On Being “Church” in a Cookie-Cutter World
Conformity May Be What Makes the Cookie Crumble
Today, as we Redeemer Ambassadors head out on our 69th church visit, I came across this. I suspect I found this at this link in my snippet folder where I cut and paste things for some unknown future use.
Thomas E. Frank, a seasoned observer of church life, writes about turning to ethnographic practices of listening as a way to escape what he perceived to be market-driven perspectives prevalent in church-improvement literature. He found most of that writing to be largely prescriptive, tending to depict a congregation “as a franchise in a service industry, completely missing the remarkable imaginative life of a community of persons who stay together over time, practicing a faithful way of life together.” As an alternative approach, he favors a disposition toward ethnography that “honors this particular congregation, the one right in front of me, the one I am serving.”
Ethnography is a descriptive act that is not for the sake of sharing best practices of exemplary congregations alone, but, more significantly, to help readers see their own context from a new angle. “The soul thrives on contemplating difference,” Frank writes, “for if I see your place and symbols clearly, I can see my own more distinctively as well.” In addition, he says, “Imagination is sparked by the juxtaposition of opposites, the collision of difference.” Laying distinct worlds side by side can sometimes allow an unexpected view to emerge.
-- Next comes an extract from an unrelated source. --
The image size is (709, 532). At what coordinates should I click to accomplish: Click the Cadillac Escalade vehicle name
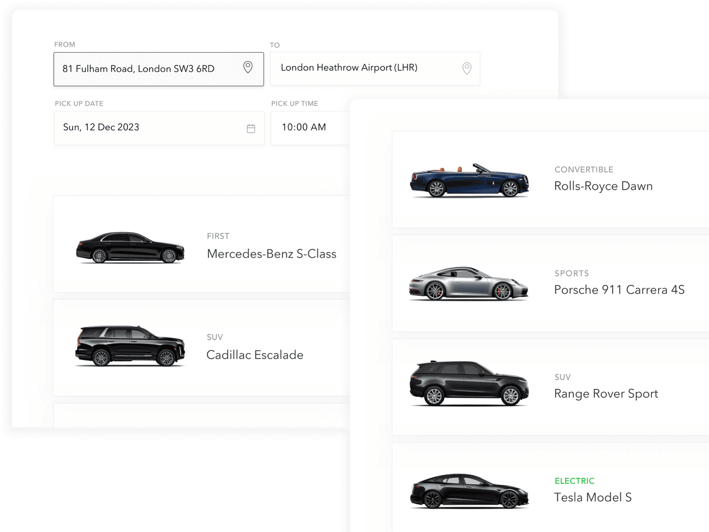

Our visits reveal remarkable similarity from church to church. The similarity is often in the leadership. The personality in the congregation is often revealed in interactions with the people.
That’s also where most churches come into conflict.
Deep down inside most pastors want to have successful ministries that fit some sort of imagined ideal. The people will love their sermons and eagerly volunteer to do whatever leadership determines needs to be done. Parents will bring their children to church-sponsored programs and events. Church council leaders will listen to a pastoral report with waiting accolades. The neighborhood will want to come and join this wonderful community that centers on their leadership. Who wouldn’t!
Lay people populate this imaginary world. But they are real, live people—not gingerbread men. They have their own sense of what an ideal church would be. Some of their ideas are shaped by long association with Church. Increasingly, the church serves a world that is unfamiliar with its teachings and customs.
The temptation is to take these groups of people called congregations and tell them what’s what. Mold them. Whip them into congregational shape—all the easier for the next pastor, any pastor, to work with.
Result: conformity.
This is a market-driven approach. Create a product (church) and sell it.
What happens with this approach in the market? All IPods are the same. You might have a choice of black or white! What an IPod can do will soon be copied by every other manufacturer of similar products.
And so churches become rather cookie-cutter in nature. It doesn’t matter where you go to church. You’ll be limited in your expression of faith by the structure of conformity.
More’s the pity. When things are all the same, only people who are comfortable with “same” fit in. That excludes a host of people.
Continuing the quote:
Even though you may be a leader in your congregation, you should learn to occasionally practice being an observer, listening closely to the people in your congregation, at times withholding your immediate response in order to slowly and carefully tease out a full description of another person’s way of seeing things. As Frank says, “Paying attention is . . . a spiritual discipline that not only centers one’s life but opens the way to entirely unanticipated dimensions of experience.”
Perhaps you will find yourself stepping back for a moment to really pay attention to a person who typically drives you crazy. Instead of retreating to a time-honored response, you may just pause, listen, and turn to wonder about the story that lies beneath a strongly held belief about the salary of the youth pastor or the designated parking space for ushers. You may even go poking around to see if you can unearth the story. In given a listening ear, the story may release its power into a form more accessible to being used by God’s Spirit.
Remember the story of St. Lawrence. (See the Martyrdom section at this link.)
The people of the church are your treasure.
Fashion ministry around them and in keeping with the Word — which doesn’t require conformity, just belief.
Conformity is mostly our idea. God made each of us different for good reasons.